What is being asked ::
All the data below goes into the copy word for word, but the pictures don't.

Screenshot grounding data
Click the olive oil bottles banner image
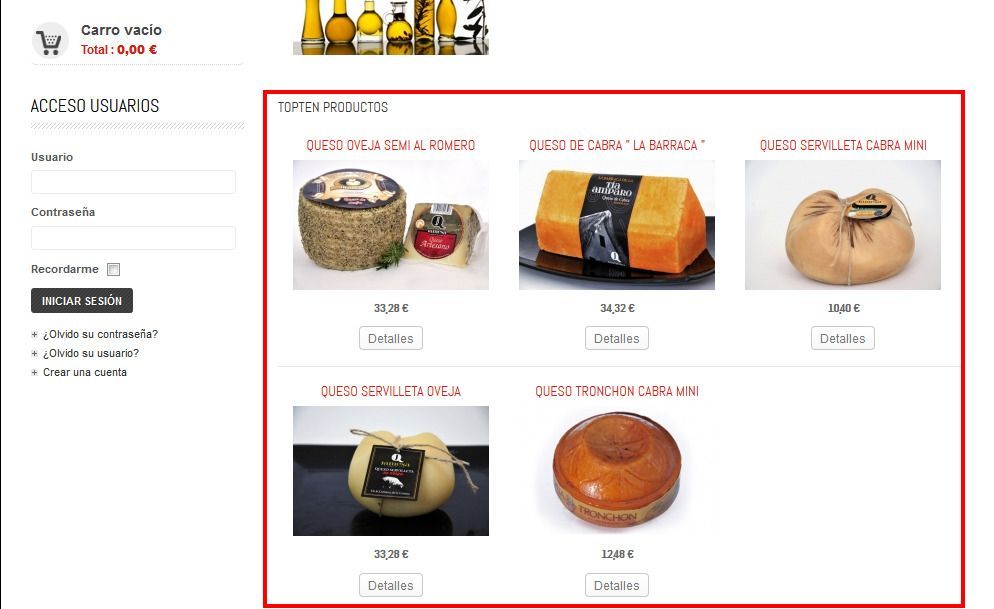 (x=390, y=27)
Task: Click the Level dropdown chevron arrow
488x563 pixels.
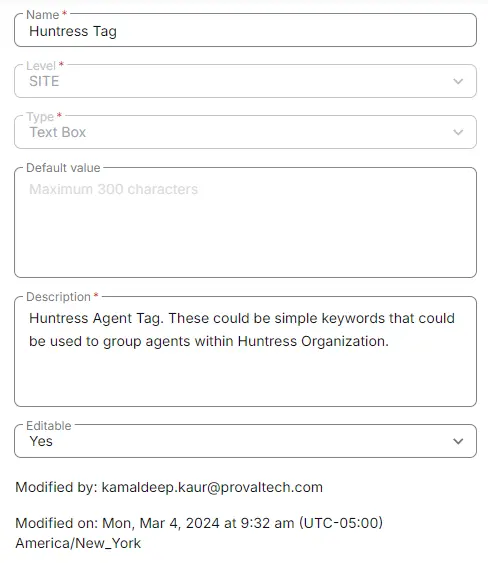Action: pos(458,82)
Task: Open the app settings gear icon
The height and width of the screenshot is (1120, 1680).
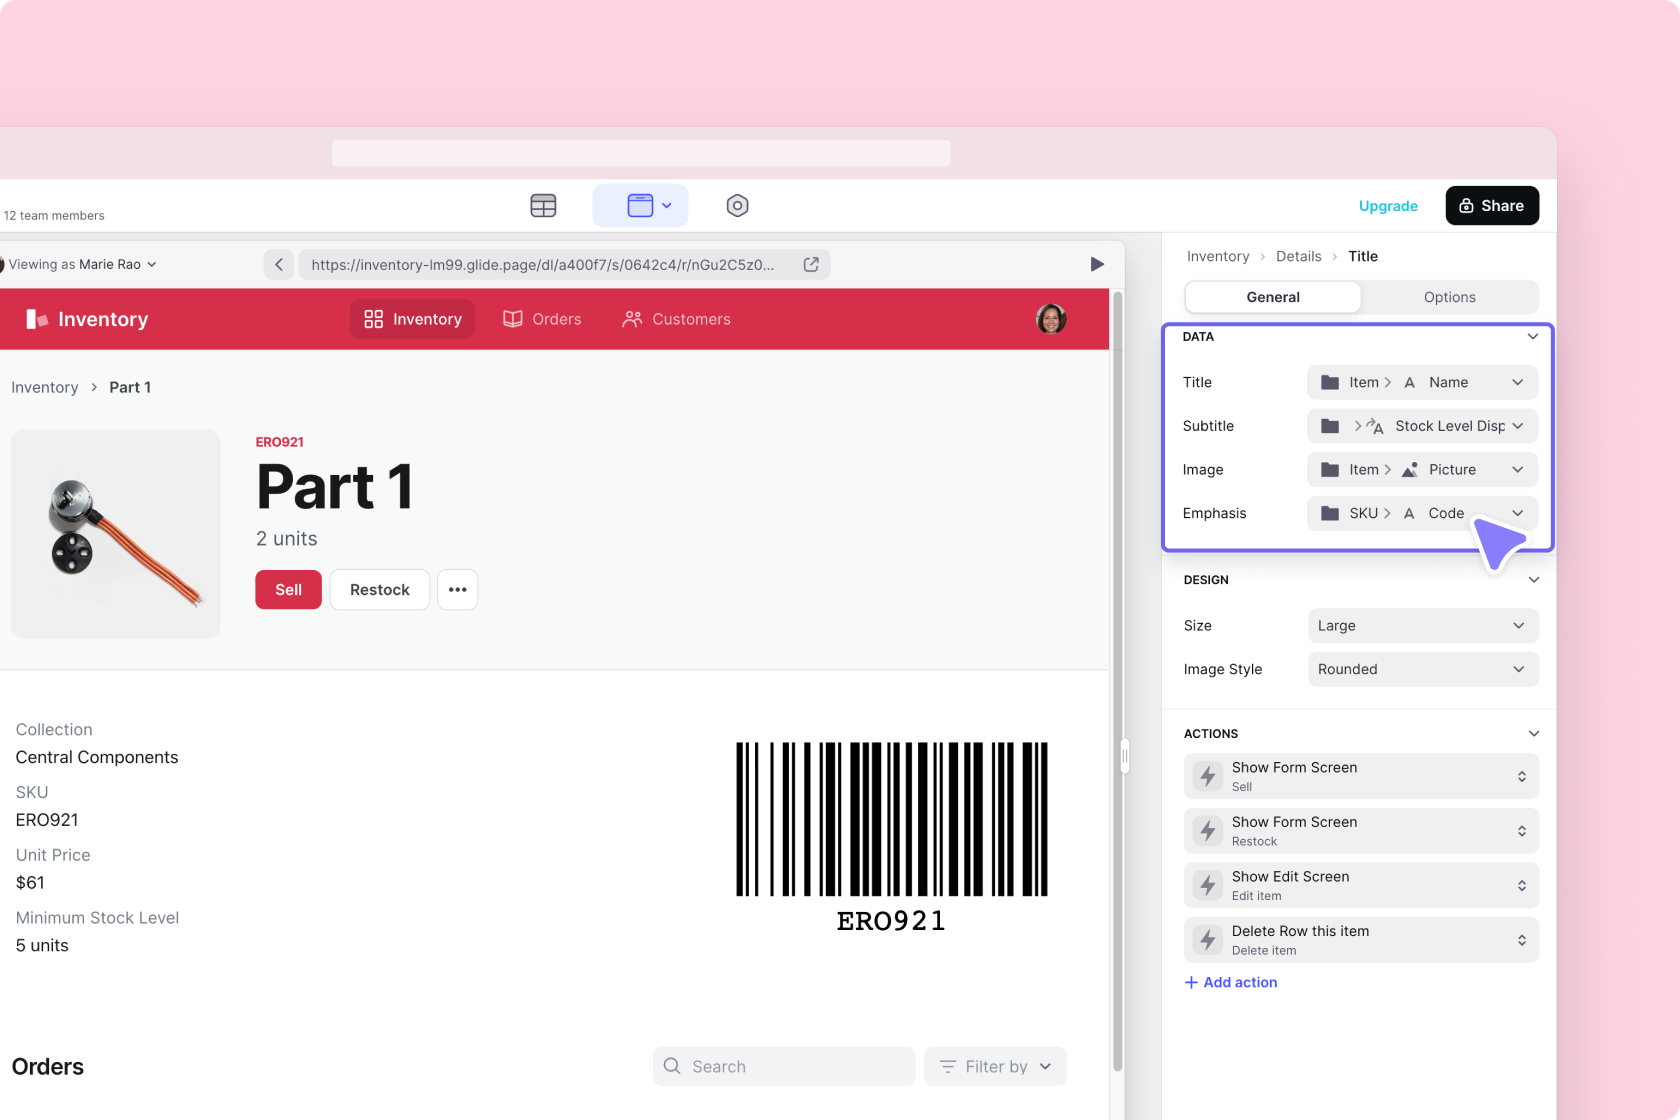Action: click(737, 206)
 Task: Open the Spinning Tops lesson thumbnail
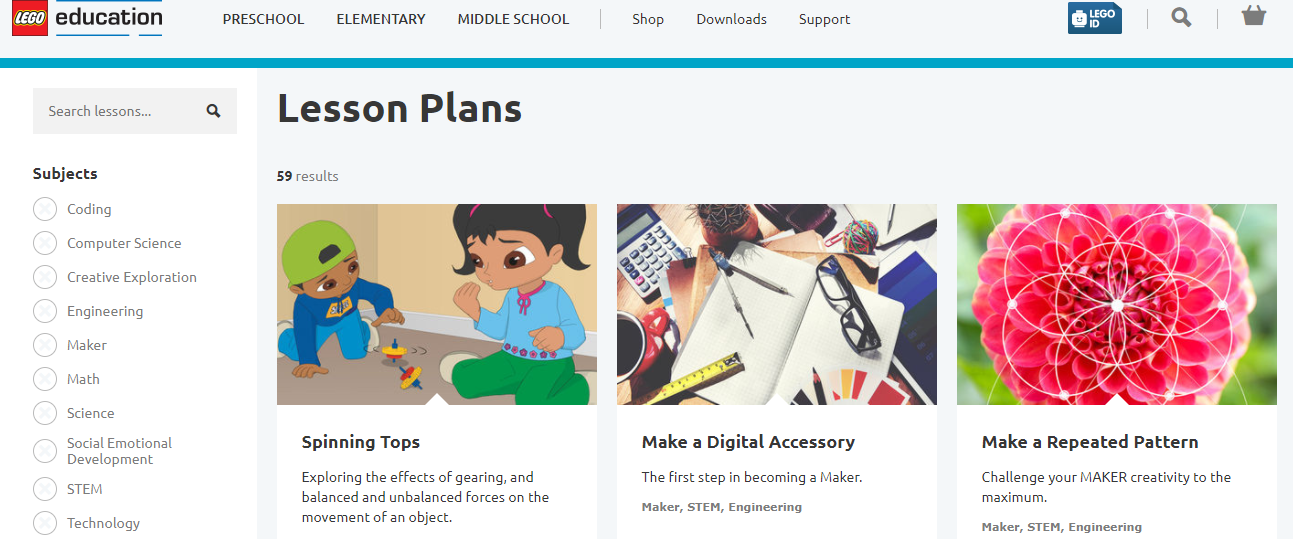coord(437,304)
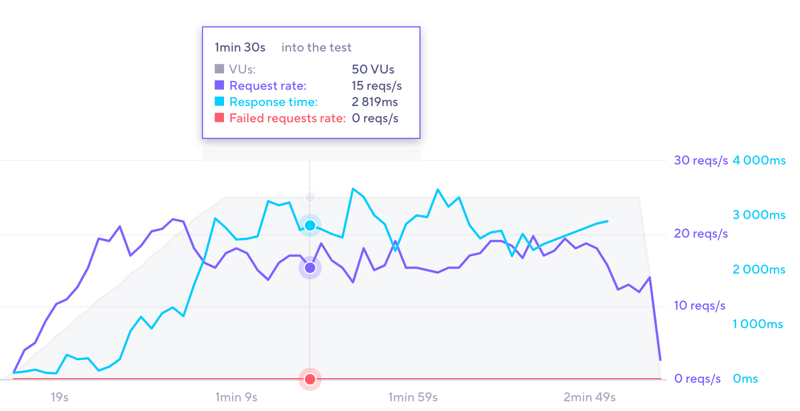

Written answer ::
Click the olive oil bottles banner image
 (x=390, y=27)
Task: Click the Level dropdown chevron arrow
488x563 pixels.
Action: pos(458,82)
Task: Open the app settings gear icon
The height and width of the screenshot is (1120, 1680).
Action: click(737, 206)
 Task: Open the Spinning Tops lesson thumbnail
coord(437,304)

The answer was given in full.